Piet Oudolf is one of the most significant and acclaimed landscape designers in the world today. Hauser & Wirth
Somerset unveiled an exhibition of Oudolf's drawings. Shown together for the first time, these preparatory designs reveal the creative processes and artistic vision behind some of Oudolf's most influential and innovative projects in the UK and further afield, including commissions for The High Line in New York and the Serpentine Gallery in London, as well as his garden for Hauser & Wirth Somerset, which will be open to the public from 14 September 2014.
Hand drawn, Oudolf's planting designs are composed of layer upon layer of symbols, notation, blocks of colour and patchwork shadings, that each correspond to different plant combinations. At the heart of Oudolf's garden designs lies an intimate knowledge of plants, and careful consideration of how plants relate to one another and behave in different situations.
Oudolf is a leading figure in the New Perennial movement; his projects are characterised by a strong pictorial relationship to a garden's composition and layout. Inspired by art, nature and time, Oudolf's gardens are achieved through areas of naturalistic planting, using swathes of perennials and grasses combined with structured pathways, shrubs and trees.

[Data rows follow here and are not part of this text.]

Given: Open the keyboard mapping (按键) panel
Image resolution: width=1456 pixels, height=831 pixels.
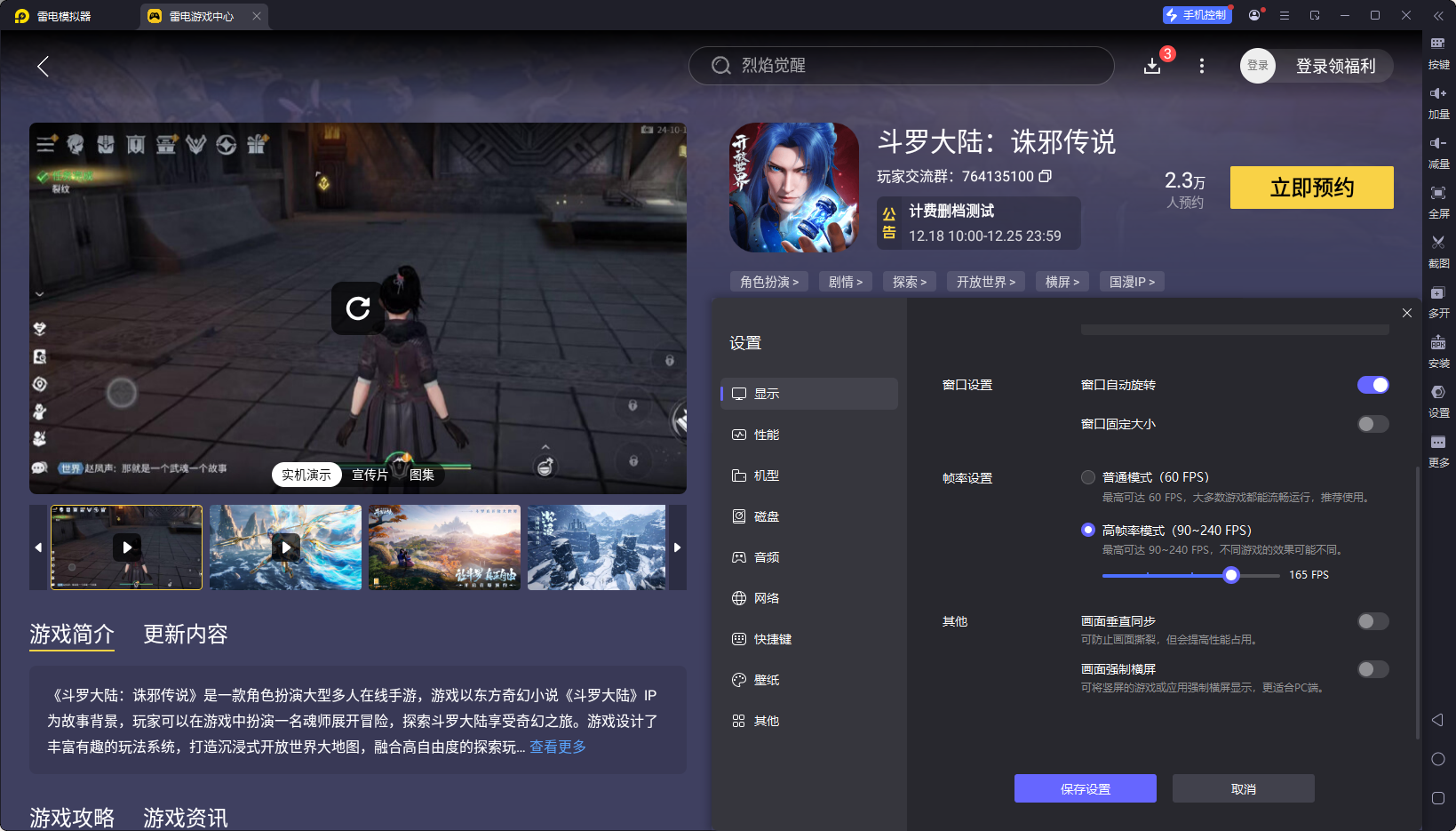Looking at the screenshot, I should (1439, 52).
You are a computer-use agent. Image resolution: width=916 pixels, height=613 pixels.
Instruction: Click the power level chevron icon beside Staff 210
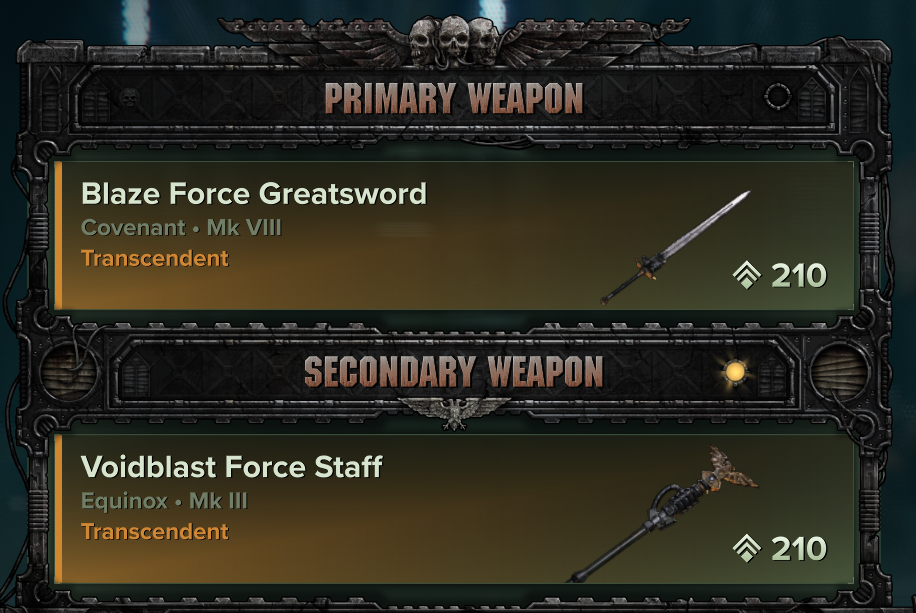coord(747,548)
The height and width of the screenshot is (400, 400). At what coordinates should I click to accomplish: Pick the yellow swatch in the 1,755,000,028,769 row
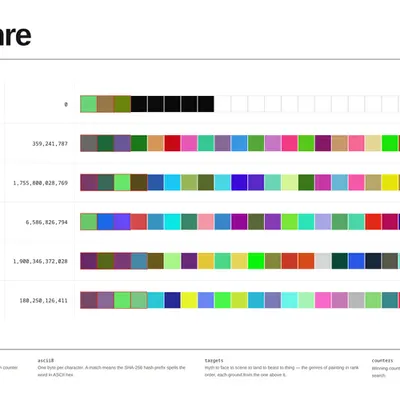(x=390, y=183)
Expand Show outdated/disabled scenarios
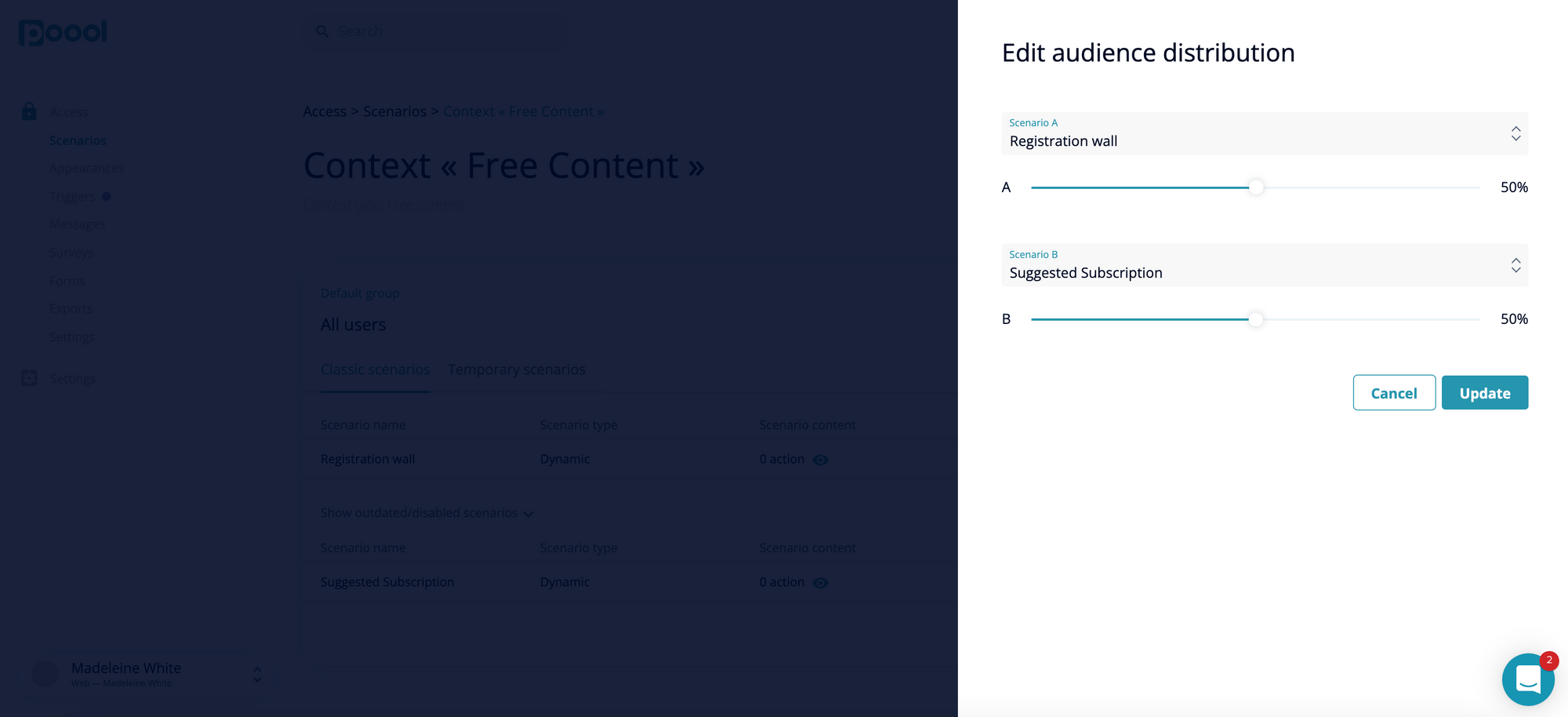 click(427, 513)
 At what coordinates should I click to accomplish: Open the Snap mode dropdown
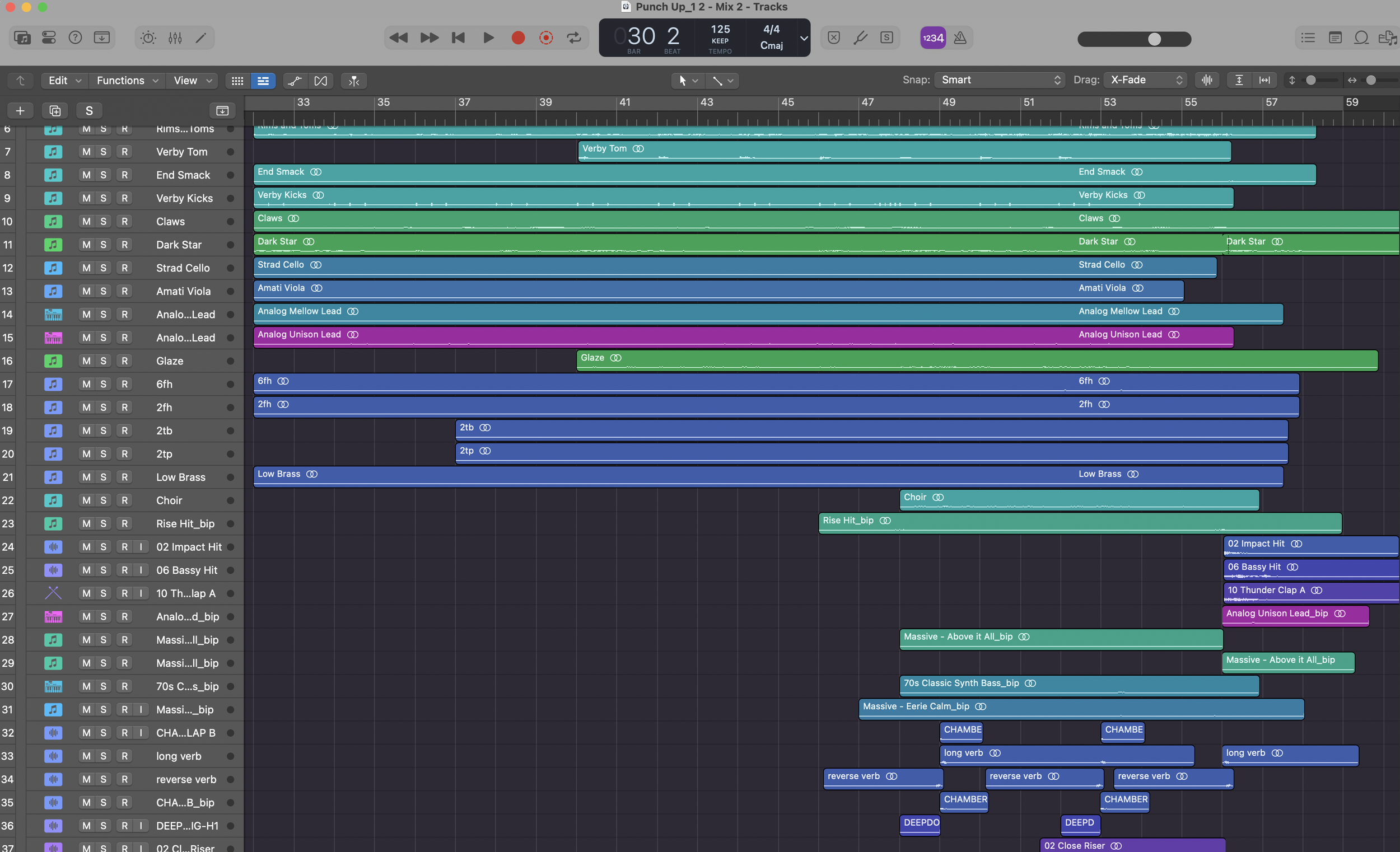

Oudolf's design for Hauser & Wirth Somerset includes a large perennial meadow to the north of the farmyard and new gallery buildings. Encompassing the 1.5 acre meadow, Oudolf's garden contains over 26,000 herbaceous perennials. Carefully shaped and planted, the garden echoes the tradition of classical gardens, but the variety of species and combination of plants create looseness, softening the formality of its appearance. Wide canopied trees will be planted between the gallery and garden to frame the view of the garden for visitors as they leave the buildings. The surrounding hedges provide a sense of enclosure, whilst the view of the hills and fields beyond remains visible. A series of paths cut through the vegetation, inviting visitors to wander through the garden. Oudolf's landscaping design continues around the buildings including the inner cloister courtyard, where the old buil dings meet the new.

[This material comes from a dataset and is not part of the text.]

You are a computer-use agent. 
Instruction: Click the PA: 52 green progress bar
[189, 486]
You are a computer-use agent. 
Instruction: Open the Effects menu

Oudolf's extensive oeuvre includes public and private gardens all over the world. The exhibition includes designs for The High Line, New York, one of Oudolf's most notable projects, a collaboration with landscape architect James Corner Field. The linear park is built upon an abandoned elevated railway line that runs through Manhattan. Combining minimalism with ecology, this garden was conceived of as a series of interwoven elements that lead visitors along a richly planted path. Oudolf's design emphasises the narrowness of the park, drawing people and plants closer together within an urban environment.
Other designs include a collaboration between Oudolf and architect Peter Zumthor for the Serpentine Gallery, London, which saw them create Hortus Conclusus an 'enclosed garden' hidden within an enigmatic plain black structure for the 2011 Serpentine Pavillion commission; the Lurie Garden Millennium Park, Chicago, a 2.5-acre roof garden located in downtown Chicago's Millennium Park; and Oudolf's design for Wisley, a Royal Horticultural Society garden in Woking, Surrey where the designer interspersed several types of plants and variations to create an innovative interpretation of a traditional Edwardian double border configuration.